• **TAREFA 1**
Repita, sem qualquer alteração, o trecho do texto sobre a "carecada" que vai de "No dia 16 de" a "de Santa Maria.".
• **TAREFA 2**
Resuma em duas frases o texto sobre a "carecada".
• **TAREFA 3**
Segundo o texto sobre a "carecada", onde se realizou o plenário do MAEESL?

• **TEXTO DO EXERCÍCIO**
================================
Ditadura marcelista prende estudantes do secundário e rapa os seus cabelos num episódio que se tornou famoso como a “carecada”
No dia 16 de dezembro de 1973, foram presos 151 jovens, rapazes e raparigas, cujas idades oscilavam entre os 14 e os 18 anos, e que estavam a participar, nesse domingo, no plenário do movimento associativo dos estudantes do ensino secundário de Lisboa (MAEESL), realizado na Associação de Estudantes de Medicina, no Hospital de Santa Maria.
A ditadura tinha algo a temer com a radicalização da juventude. Todos os rapazes, a partir dos 16 anos, estavam confrontados com o futuro próximo da incorporação no exército, aos 18 anos, e da ida para a guerra colonial. Em reação, existia uma onda massiva de jovens a saírem do país para não ir à guerra. Quanto à maioria dos que entravam nas faculdades e tinham adiamento de incorporação, passavam a ser participantes da luta contra a guerra e a ditadura.
A reunião
No início dos anos 70, as universidades já estavam em grande agitação, e a partir de 1972, após a PIDE assassinar o estudante Ribeiro dos Santos (numa reunião na Faculdade de Economia), a agitação chegou em força aos liceus.
Em alguns liceus de Lisboa, as ações de grupos estudantis mais combativos eram bem radicalizadas, questionavam diretamente a autoridade dos reitores e neutralizavam a ação de alguns funcionários repressores que eram tidos como informadores da PIDE. Neste contexto a organização do movimento no ensino secundário era um incómodo que a ditadura queria ver resolvido.
A convocação pública da reunião do MAEESL desencadeou a reação repressiva, apesar desta reunião plenária, convocada em véspera de férias de natal, não se destinar a decidir ações específicas junto dos estudantes, mas sim a resolver problemas internos do movimento.
A reunião decorria sob alguma tensão, pois um dos temas a debater tinha que ver com a representatividade da própria reunião e com a convivência entre as diversas tendências já organizadas em grupos associativos distintos: a tendência “por um ensino popular” (maoísta), as tendências Grito e Outubro e Grupo de Estudantes (ambas trotskistas) e a tendência “unidade estudantil” (PCP).
================================
• **REGISTOS FORNECIDOS**

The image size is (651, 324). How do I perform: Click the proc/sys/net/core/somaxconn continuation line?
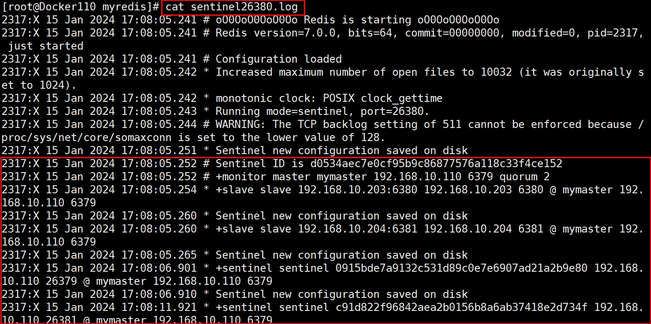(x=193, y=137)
================================
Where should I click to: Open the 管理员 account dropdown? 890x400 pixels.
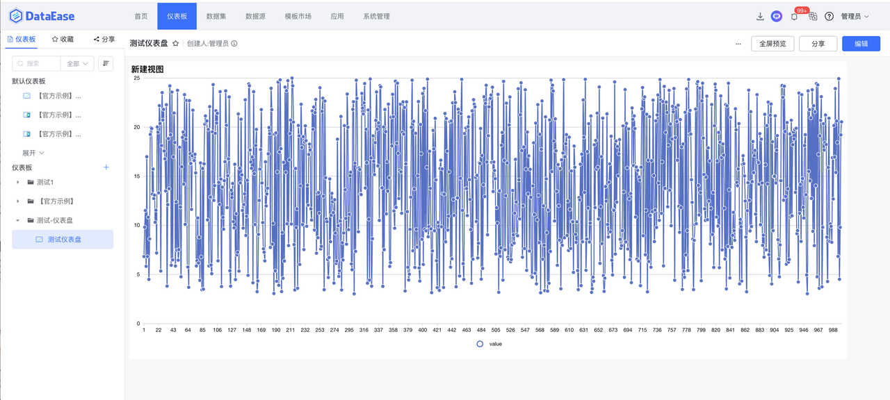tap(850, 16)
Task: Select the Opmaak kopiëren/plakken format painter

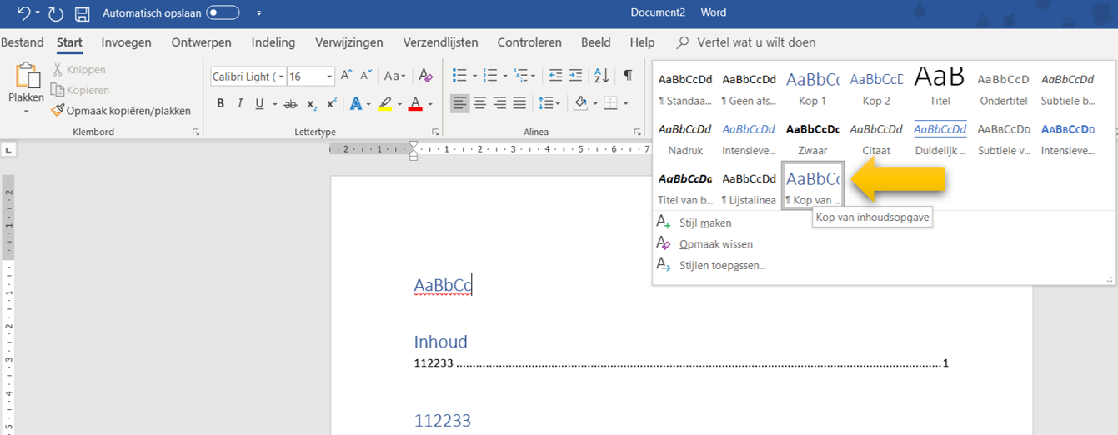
================================
• **RESOLUÇÃO 1**
No dia 16 de dezembro de 1973, foram presos 151 jovens, rapazes e raparigas, cujas idades oscilavam entre os 14 e os 18 anos, e que estavam a participar, nesse domingo, no plenário do movimento associativo dos estudantes do ensino secundário de Lisboa (MAEESL), realizado na Associação de Estudantes de Medicina, no Hospital de Santa Maria.

• **RESOLUÇÃO 2**
Em 16 de dezembro de 1973, a ditadura marcelista prendeu 151 jovens entre os 14 e os 18 anos que participavam no plenário do movimento associativo dos estudantes do ensino secundário de Lisboa, na Associação de Estudantes de Medicina, e rapou-lhes os cabelos, episódio que ficou conhecido como a "carecada". A ditadura tinha algo a temer com a radicalização da juventude, confrontada com a guerra colonial, e via como um incómodo a organização do movimento nos liceus, onde a agitação chegara em força a partir de 1972.

• **RESOLUÇÃO 3**
Na Associação de Estudantes de Medicina, no Hospital de Santa Maria.